魔女と友人4

 魔力を熾す。もっと、もっと強く。ぱちぱちと音を立てて、自分の周りに紫電が舞う。息を吐くと、顔をしかめたつみきと目が合った。

「さあ、じゃあ、ちょっと上げて行こうか」

 そうウインクしながら言って、昴は地面を蹴る。ヒットアンドアウェイを続けるのは、一旦ストップ。先ほどのように、頭を振らせて視線を切らせるという事をされた場合、次は対応できそうにない。

 なので、一撃の火力を上げる。

 先ほどよりも速度を上げてつみきに突っ込む。鎌を構えるのが目に入ったが、かまわず突進。鎌を寮の腕でつかみ、つみきの身体を押す。二人の視線が合い、口づけしそうなほど、顔が近くなる。勢いを殺しきれなかったつみきの体が、ずるずると引きずられて、と同時に、昴の身体にも鎖が巻き付くのが分かった。

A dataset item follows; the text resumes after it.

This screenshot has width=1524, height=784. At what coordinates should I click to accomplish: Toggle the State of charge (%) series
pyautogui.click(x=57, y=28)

動きを止めようとそれが動き、数メートル動いた位置で、二人の体が止まる。

 ぎちぎちと、体に巻き付いた鎖で、昴の身体は動かない。だが、強く握っているので、つみきは鎌から昴を引き離すことができない。

 完璧な千日手だ。

「そう、思ってるんじゃない?」

 ぎり、と歯をかみしめたつみきに、間近からそう囁きかける。つみきの顔がいぶかし気にゆがんだ瞬間、衝撃に目を。昴の前蹴りが直撃したのだ。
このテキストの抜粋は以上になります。